The Office of Management and Budget on Sunday convened an interagency working group to determine whether the American public has, in a measurable sense, moved on from the recent war with Iran, with officials saying the group’s findings would help calibrate the tone of forthcoming federal communications, including the president’s Memorial Day remarks.

The Interagency Working Group on Post-Conflict Public Disposition, or IWG-PCPD, will draw 22 staff members from OMB, the Council of Economic Advisers, the Department of Veterans Affairs, the Department of Homeland Security, the Office of National Drug Control Policy and the U.S. Postal Service, according to a charter circulated Friday and reviewed by reporters. Its mandate, the charter says, is to “characterize, in quantitative and qualitative terms, the present national disposition with respect to the events of March and April 2026, and to recommend appropriate adjustments to federal posture.”

Initial findings are expected before Memorial Day. A more comprehensive report will follow before Labor Day, officials said.

“It is the position of the administration that the country is doing fine,” said Kendra Olafson, an OMB associate director, at a briefing held in the Eisenhower Executive Office Building on Sunday afternoon, between the conclusion of the Mother’s Day proclamation reading and the start of the evening news cycle. “The purpose of the working group is to confirm that, with rigor.”

Ms. Olafson declined to specify what a determination of having moved on would, in operational terms, permit the federal government to do. Pressed by reporters, she said the question was “exactly the question we have asked the group to begin with.”

The working group’s establishment follows the formation last week of a Pentagon commission charged with determining whether the recent war occurred, and a Senate Foreign Relations subcommittee that has been meeting since Tuesday to determine whether the ceasefire is, properly speaking, holding. Administration officials said the three bodies would coordinate as needed but would operate independently.

“We don’t want to prejudge each other’s findings,” Ms. Olafson said. “If the Pentagon determines that no war occurred, that has implications for whether we have moved on from it.

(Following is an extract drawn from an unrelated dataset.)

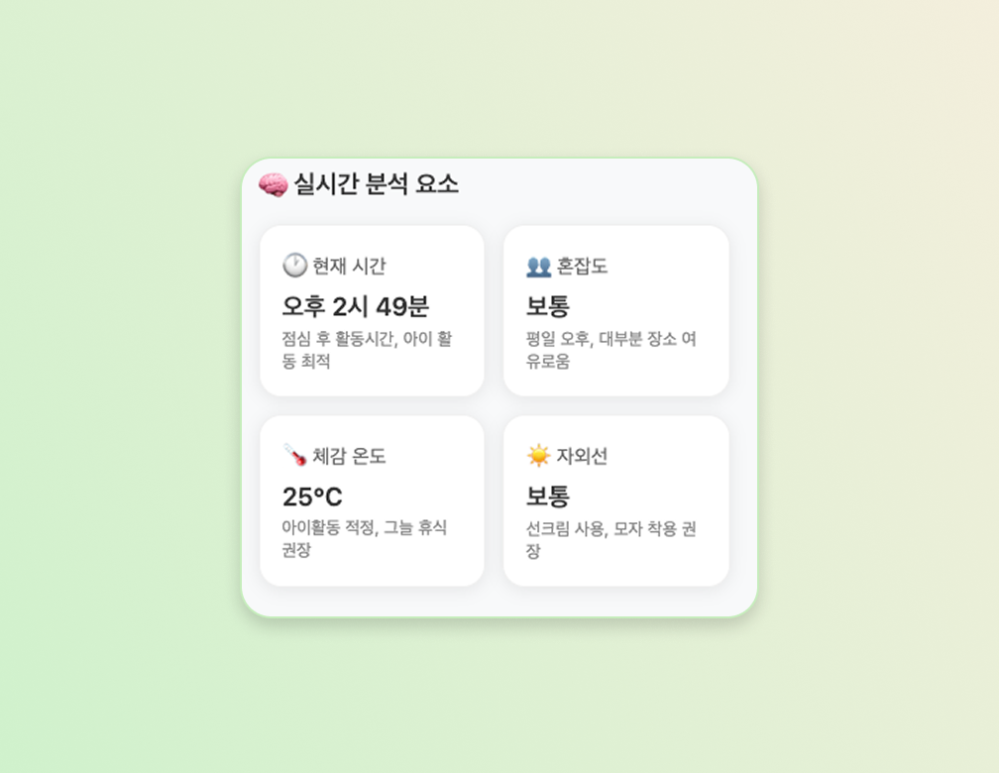
Task: Select the 오후 2시 49분 time value
Action: click(x=356, y=306)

But we should not let those implications drive our process.”

The group will rely on a combination of polling data, federal employee survey results, internet search trends and a custom index developed by the Bureau of Economic Analysis tracking restaurant reservations, movie ticket sales, attendance at minor league baseball games and the volume of opinion pieces using the phrase “in the weeks since.” A draft methodology document circulated Friday characterizes the index as “directional rather than definitive.”

Several outside observers said the effort was overdue.

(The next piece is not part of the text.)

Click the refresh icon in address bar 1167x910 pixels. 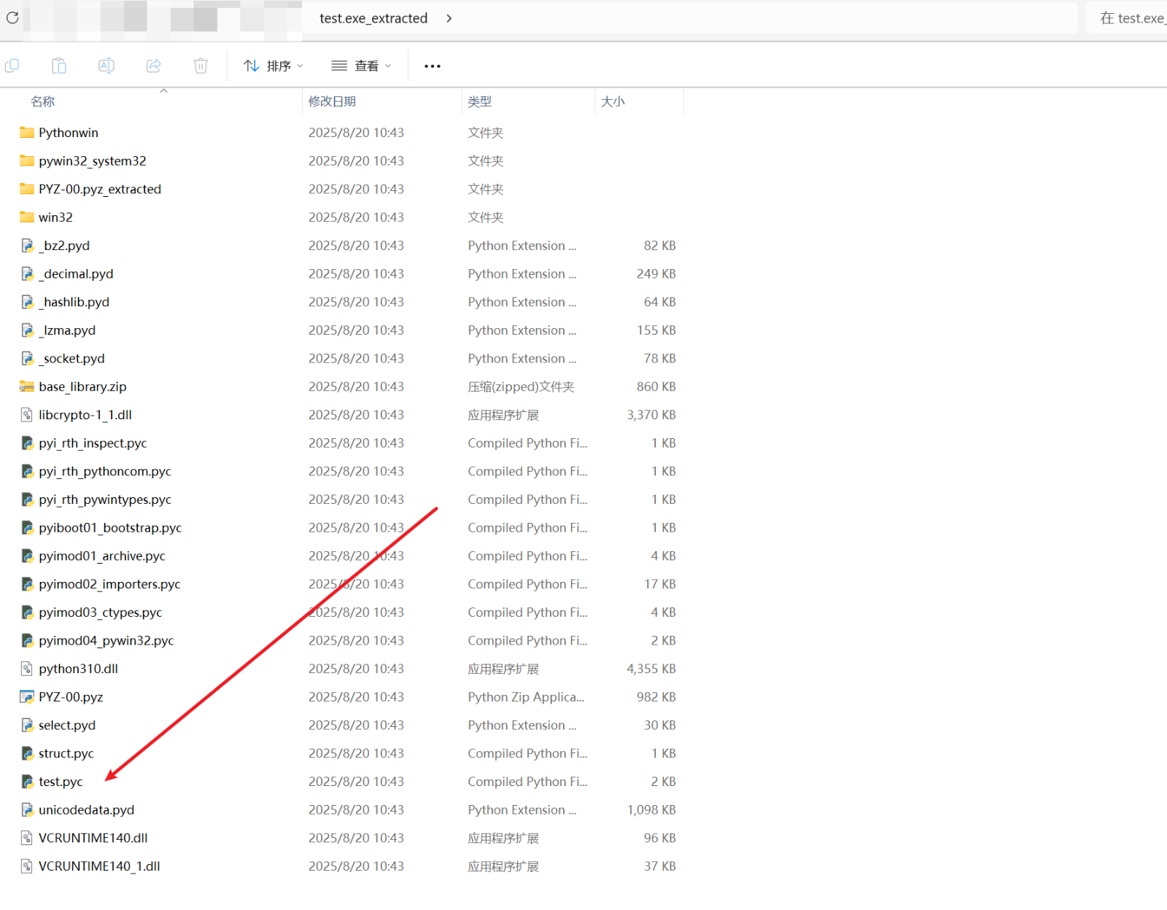point(12,18)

“There is no shared rubric in American public life for determining when a national event has been processed,” said Dr. Niamh Carrington, a political scientist at the University of Maryland who studies what she calls “collective transitional behavior.” “We rely on a vague sense that some amount of time has passed. A more structured approach would be a real contribution, provided the methodology is sound.”

Dr. Carrington said she had been invited to consult with the working group on a pro bono basis and had agreed.

Other analysts raised concerns about the timing. Lewis Ohrenstein, a former Bush-era OMB official now at the Hoover Institution, said the establishment of a working group could itself complicate the very process it was meant to measure.

“You cannot ask a country whether it has moved on without reminding the country of the thing it is meant to have moved on from,” Mr. Ohrenstein said. “I am not sure the administration has fully grappled with that.”

A senior White House official, speaking on the condition of anonymity to discuss internal deliberations, said the administration had considered that risk and had concluded it was manageable. “Most Americans are not paying close attention to the existence of the working group,” the official said. “Which is, in itself, a data point.”

The charter directs the working group to consider a range of indicators. These include the share of cable news airtime devoted to the war in any given week, the rate at which the phrase “post-conflict” appears in trade association press releases, and the willingness of members of Congress to take questions on subjects unrelated to the war during weekly press availabilities.

The group has also been asked to assess what the charter calls “ambient mood,” defined as “the residual tone of conversation in public settings, including restaurants, ride-share vehicles, and the lobbies of federal buildings, exclusive of explicit references to the conflict.”

A Department of Veterans Affairs representative on the group, who was not authorized to speak publicly, said the V.A.’s participation reflected concern that any premature declaration of national resolution could disadvantage service members and families still navigating the consequences of the conflict. “We want to make sure that ‘moving on’ is not used to mean ‘no longer responsible for,’” the representative said.

Ms. Olafson, asked about that distinction at the briefing, said the working group would treat the two concepts separately.

The group will hold its first meeting on Tuesday. Its work product, officials said, would be classified as “deliberative” through the production of the initial report, after which selected findings may be released, subject to a determination by OMB on whether release would be consistent with the findings themselves.

The president, in remarks at a Mother’s Day brunch on Sunday morning attended by military spouses, did not directly reference the working group but said the country was, in his assessment, “doing very well, considering.”

Administration officials said additional working groups were being scoped.